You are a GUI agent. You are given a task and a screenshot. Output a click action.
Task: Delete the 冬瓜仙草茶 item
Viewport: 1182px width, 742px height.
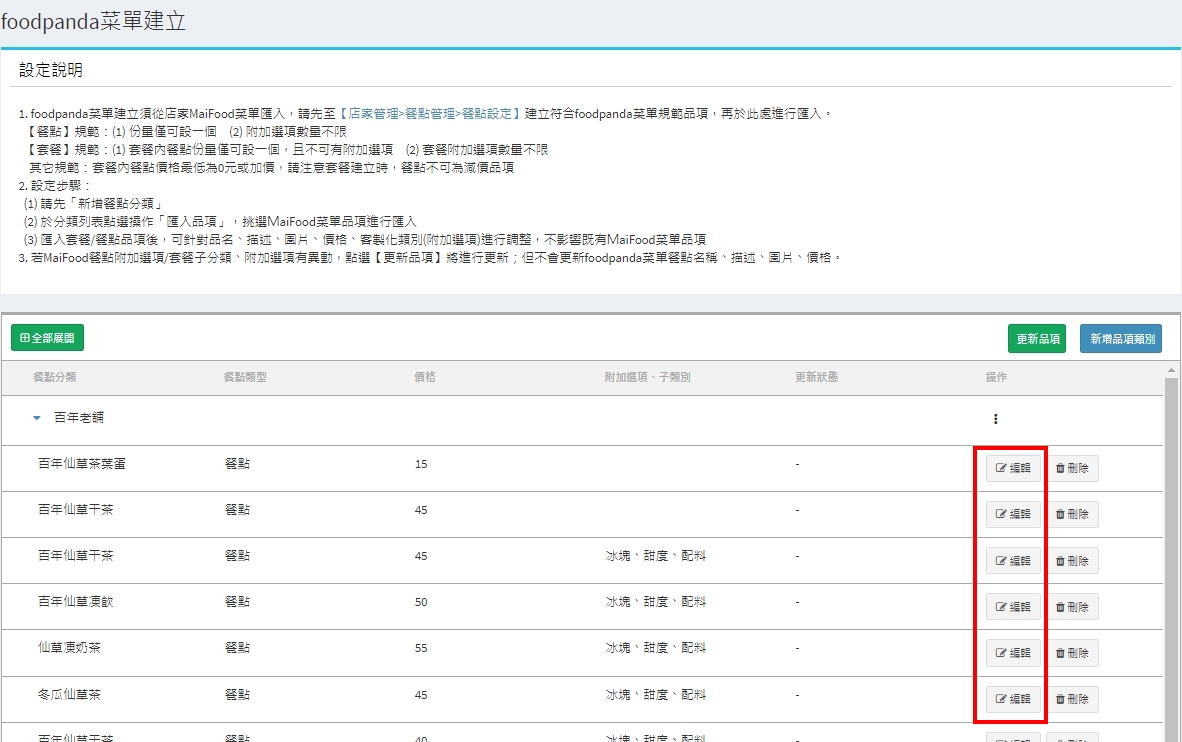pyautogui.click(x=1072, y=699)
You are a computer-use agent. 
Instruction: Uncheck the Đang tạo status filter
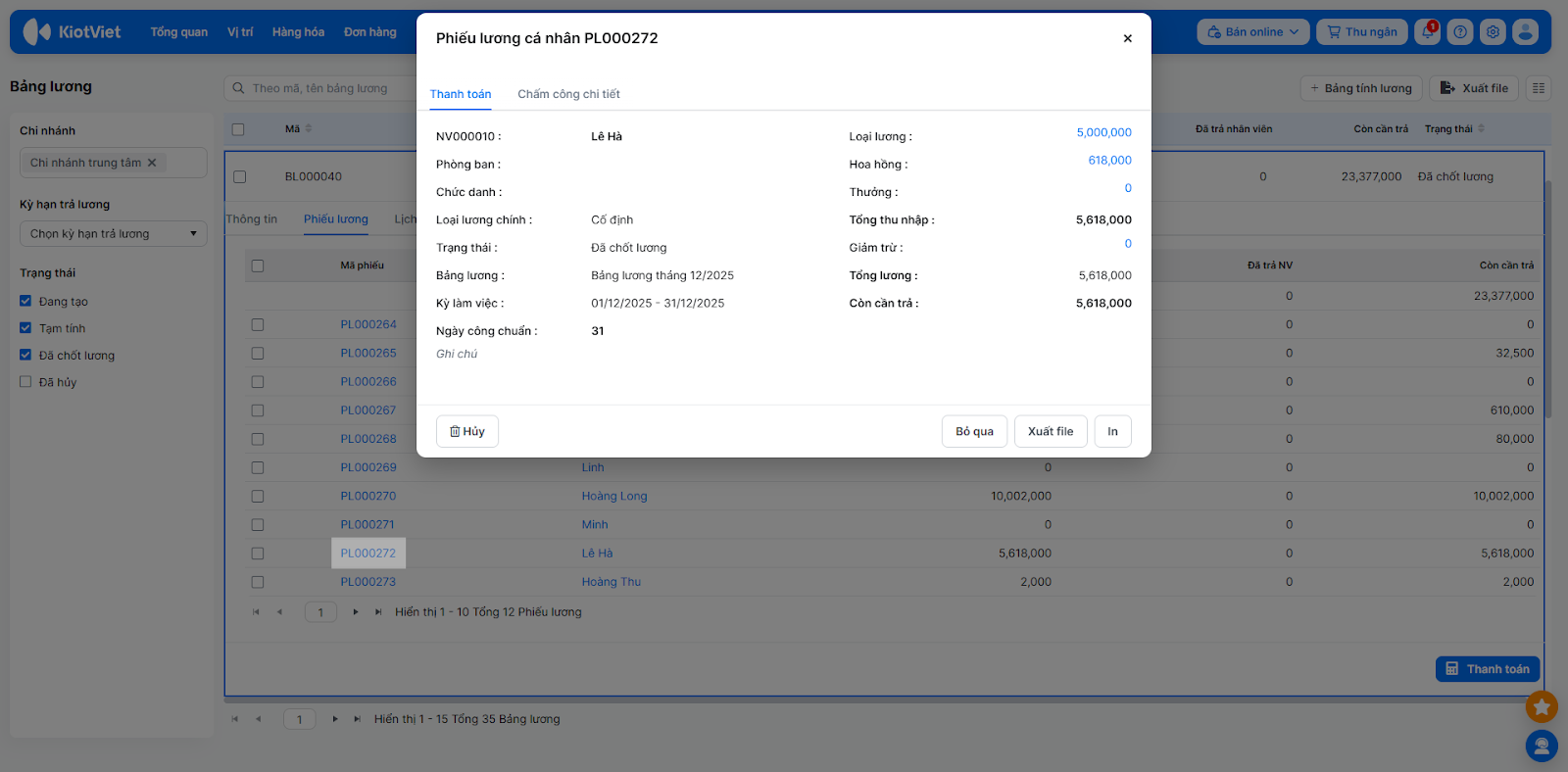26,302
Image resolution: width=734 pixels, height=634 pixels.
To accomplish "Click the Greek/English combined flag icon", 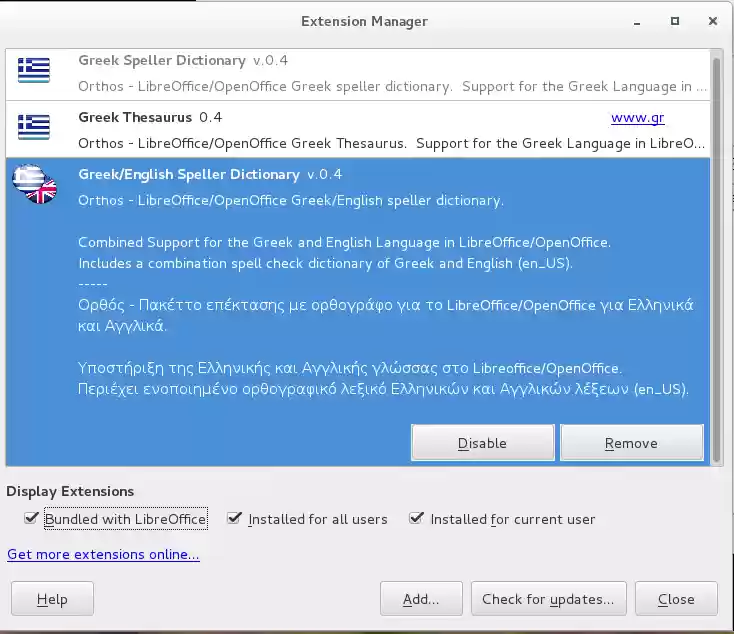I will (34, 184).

YOUR TASK:
Gather all lines of the records that include the word "agent".

EXPECTED OUTPUT:
You are a GUI agent. You are given a task and a screenshot. Output a click action.
You are a computer-use agent. 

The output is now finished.